#### [Work to be completed]
All lines of the material that contain "computer" must be copied out.

#### [Given information]

☆ ☆ ☆ ☆

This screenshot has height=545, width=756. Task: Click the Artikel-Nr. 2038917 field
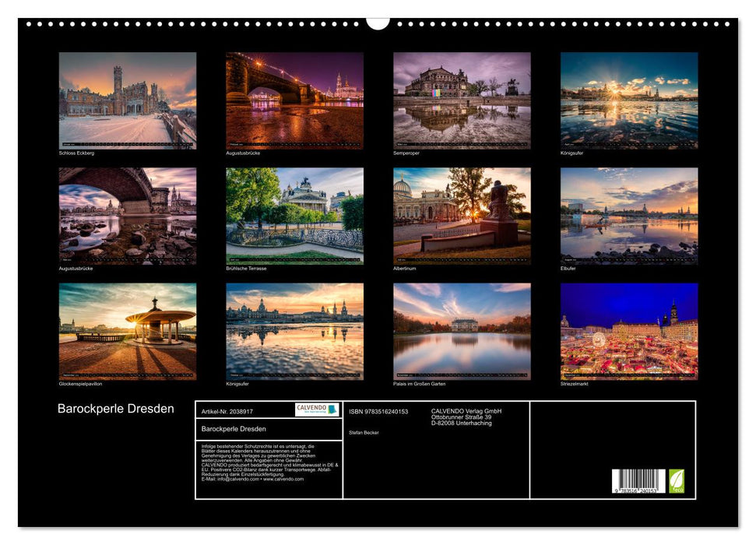(227, 412)
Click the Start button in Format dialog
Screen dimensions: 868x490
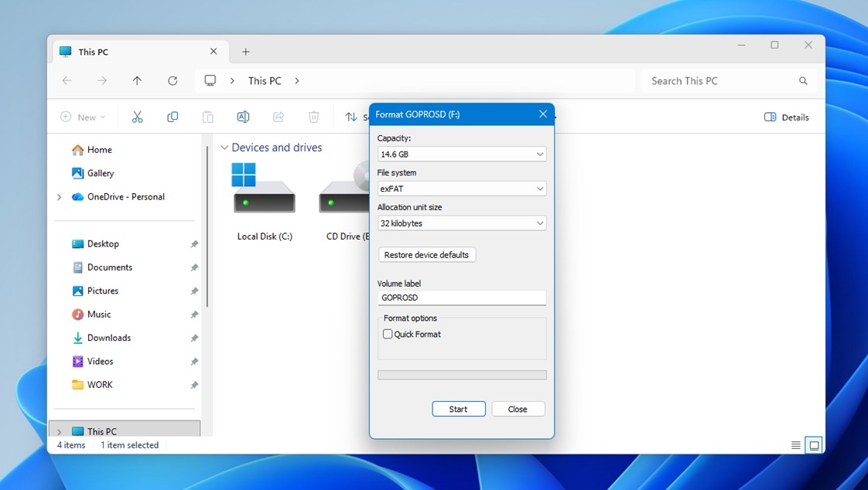(x=458, y=410)
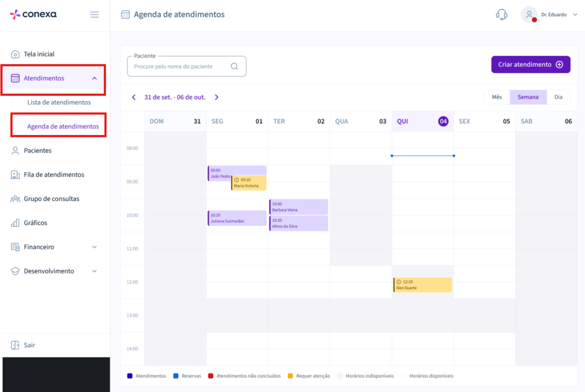Image resolution: width=585 pixels, height=392 pixels.
Task: Switch calendar to Dia view
Action: (559, 97)
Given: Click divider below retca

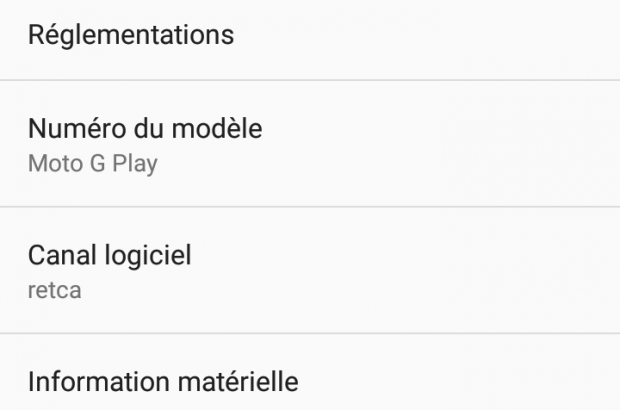Looking at the screenshot, I should [310, 333].
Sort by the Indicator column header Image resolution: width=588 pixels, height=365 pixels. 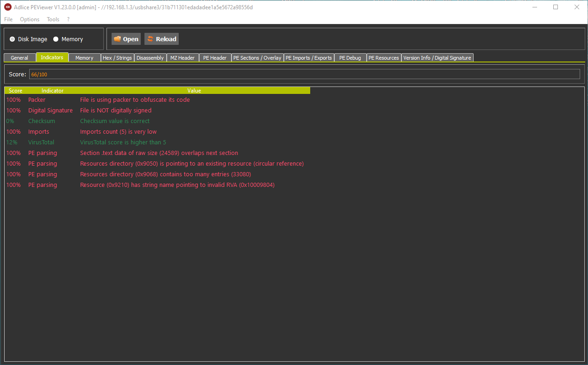point(52,91)
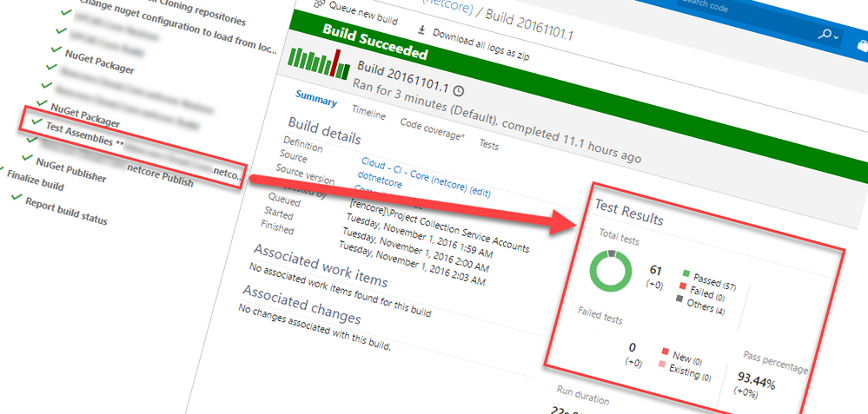Click the Download all logs arrow icon

(x=422, y=31)
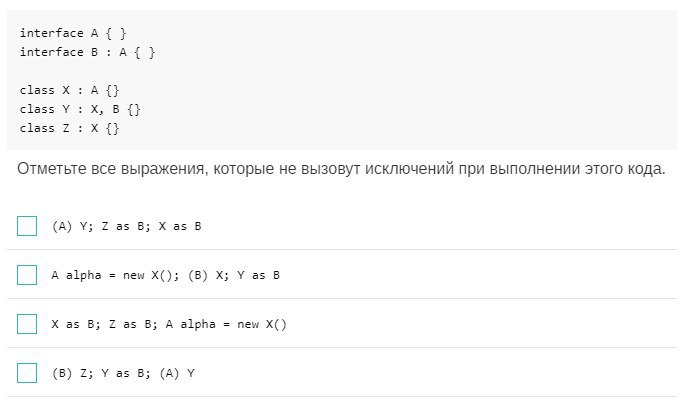Click answer label starting "A alpha = new X(); (B) X"

point(165,275)
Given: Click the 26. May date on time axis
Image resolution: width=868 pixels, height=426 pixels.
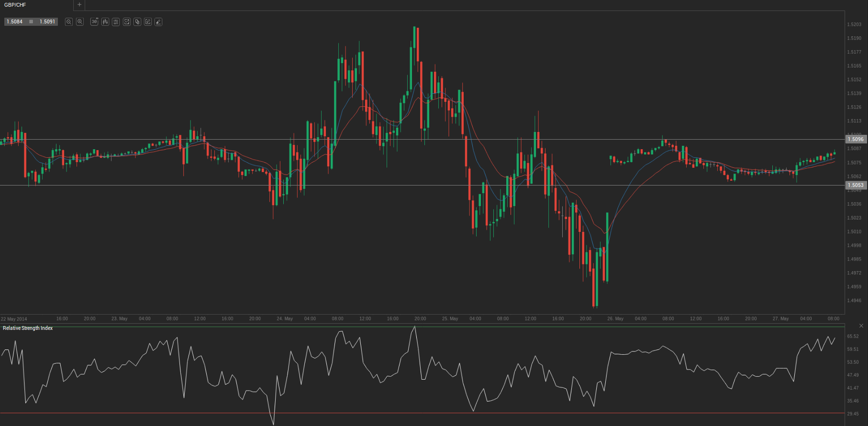Looking at the screenshot, I should [x=615, y=319].
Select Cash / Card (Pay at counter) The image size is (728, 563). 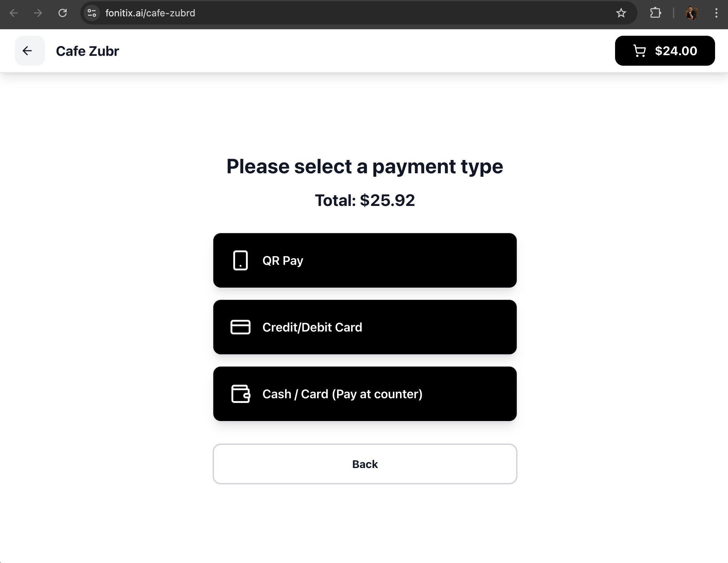tap(365, 394)
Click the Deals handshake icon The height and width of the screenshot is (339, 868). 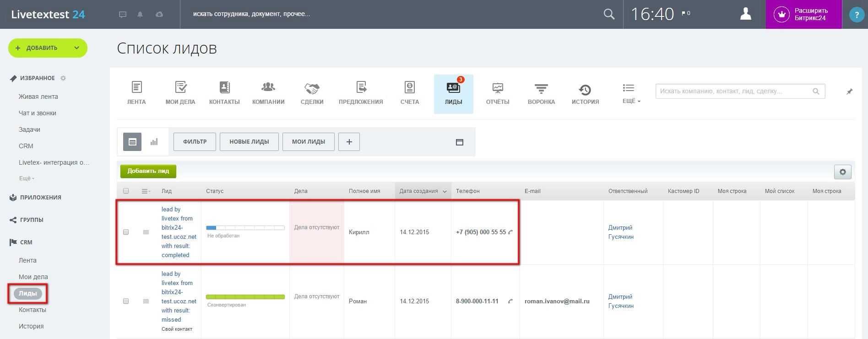[312, 88]
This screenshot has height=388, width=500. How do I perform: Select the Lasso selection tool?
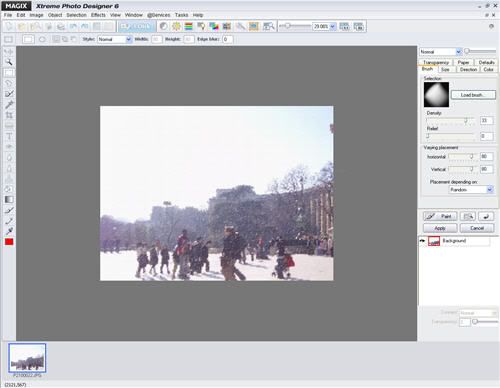9,83
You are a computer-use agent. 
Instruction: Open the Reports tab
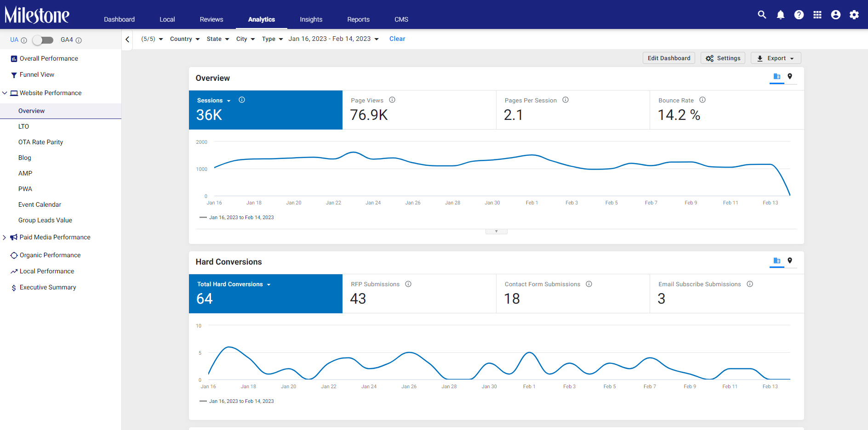tap(359, 19)

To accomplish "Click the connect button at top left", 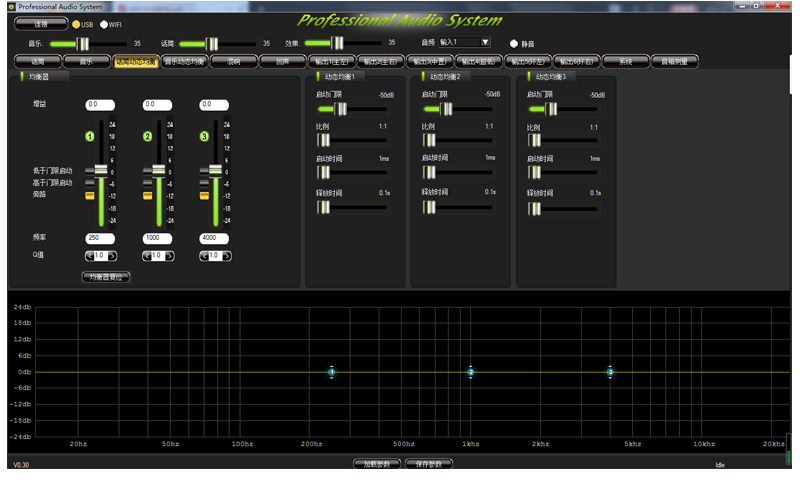I will pyautogui.click(x=41, y=24).
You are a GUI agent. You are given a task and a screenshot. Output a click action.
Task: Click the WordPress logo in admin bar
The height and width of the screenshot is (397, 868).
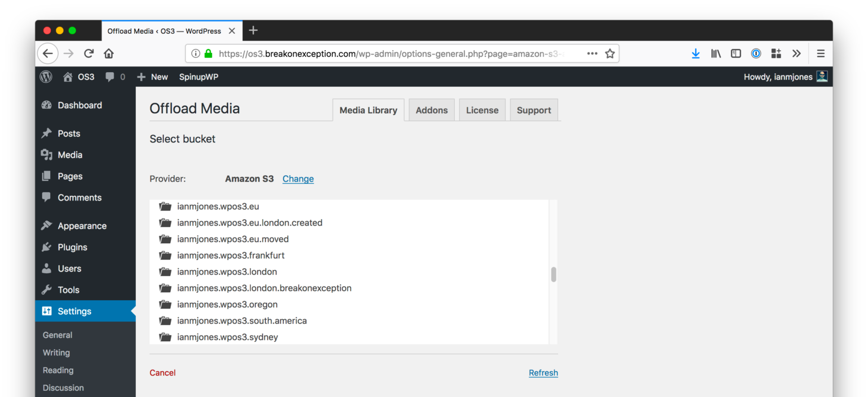pyautogui.click(x=46, y=77)
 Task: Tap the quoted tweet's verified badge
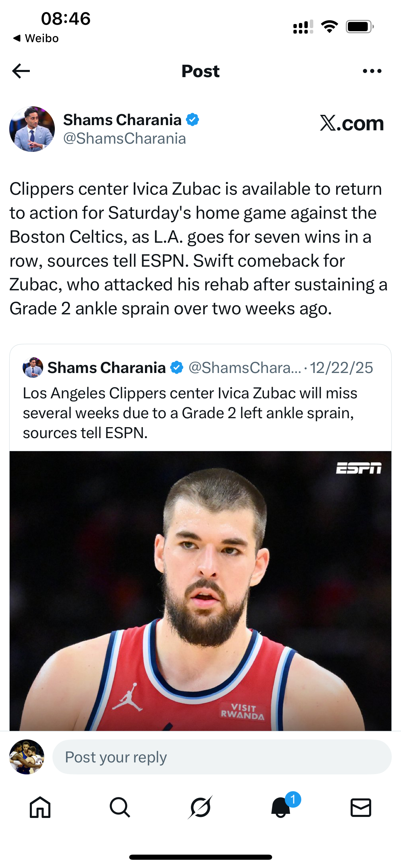(x=177, y=367)
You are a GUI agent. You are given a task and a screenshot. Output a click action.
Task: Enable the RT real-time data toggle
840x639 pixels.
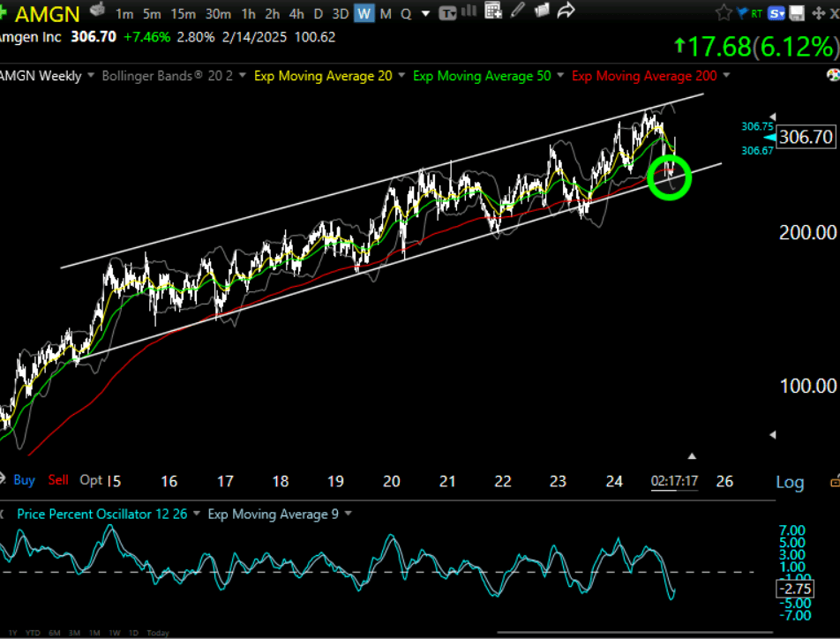757,12
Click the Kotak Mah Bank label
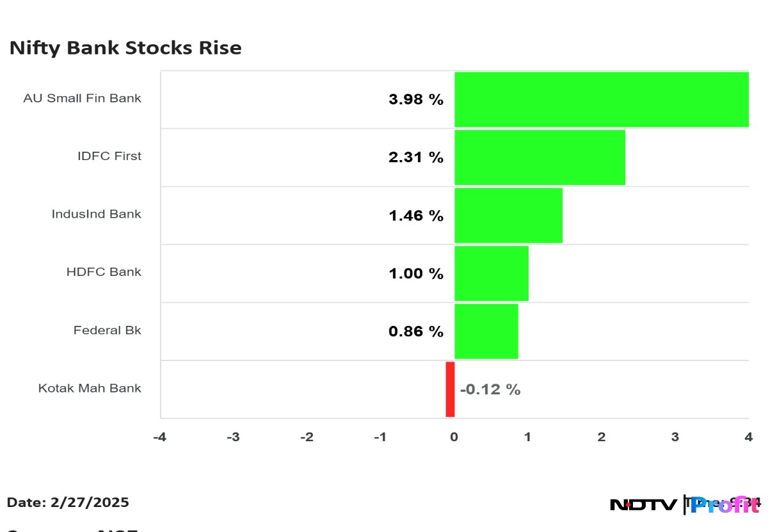Screen dimensions: 768x532 [90, 388]
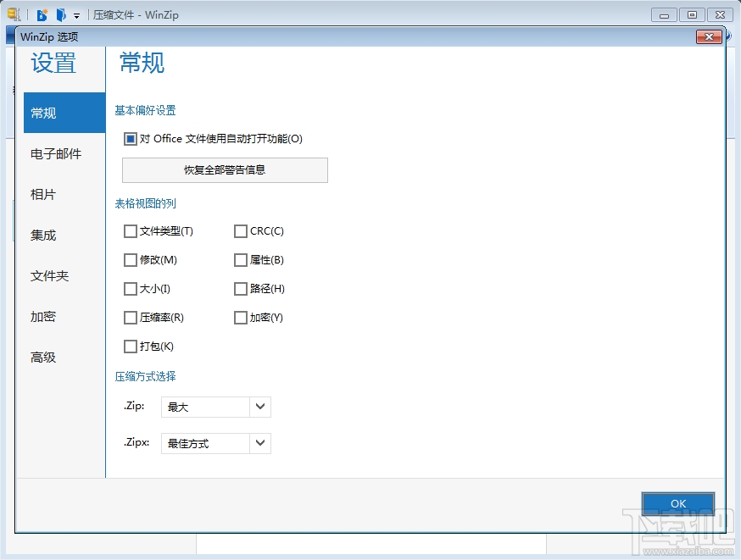Disable the Office 文件使用自动打开功能 checkbox
This screenshot has width=741, height=560.
pos(131,137)
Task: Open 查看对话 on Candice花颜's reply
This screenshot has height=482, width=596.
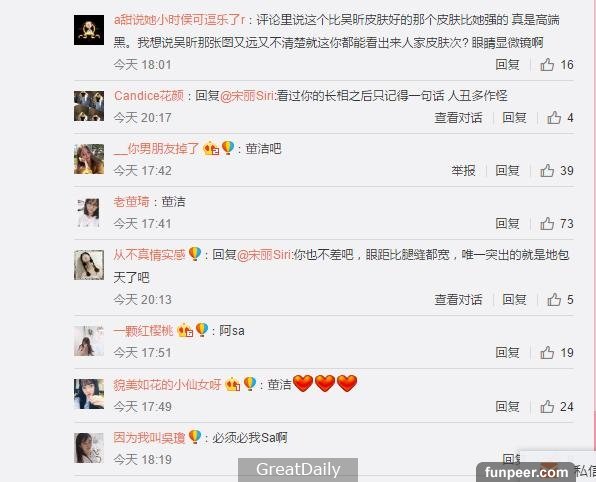Action: click(x=458, y=118)
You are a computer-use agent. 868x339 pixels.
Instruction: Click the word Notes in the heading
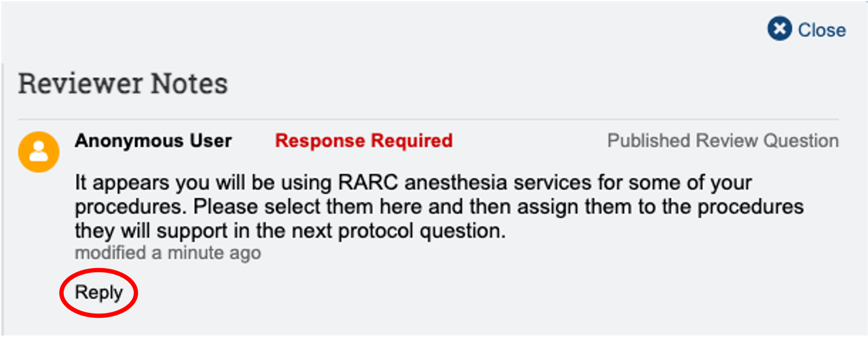pyautogui.click(x=189, y=83)
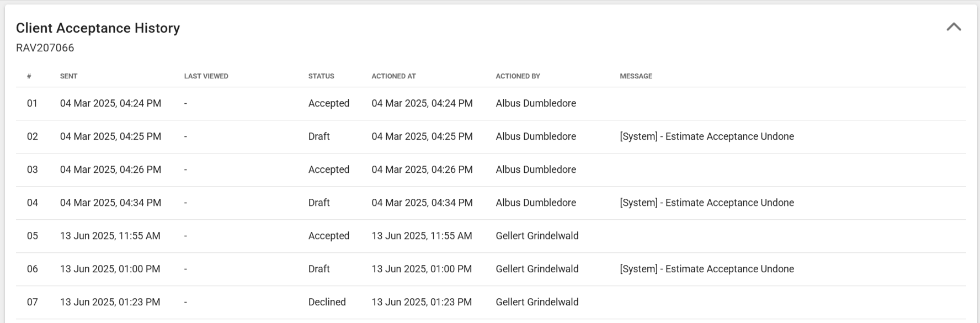Viewport: 980px width, 323px height.
Task: Select history row number 02
Action: tap(32, 136)

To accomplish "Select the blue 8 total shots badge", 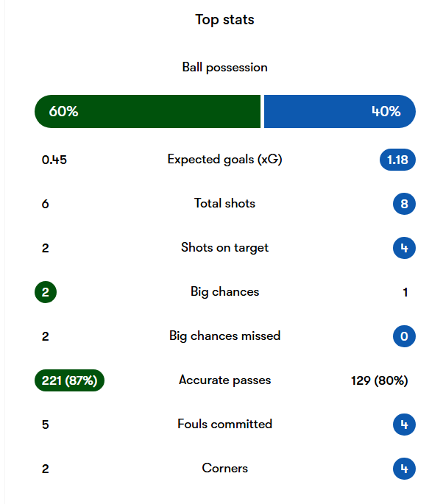I will pyautogui.click(x=404, y=204).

☆ ☆ ☆ ☆

#### [Task response]
You are a computer-use agent. 
You are a computer-use agent. 868x339 pixels.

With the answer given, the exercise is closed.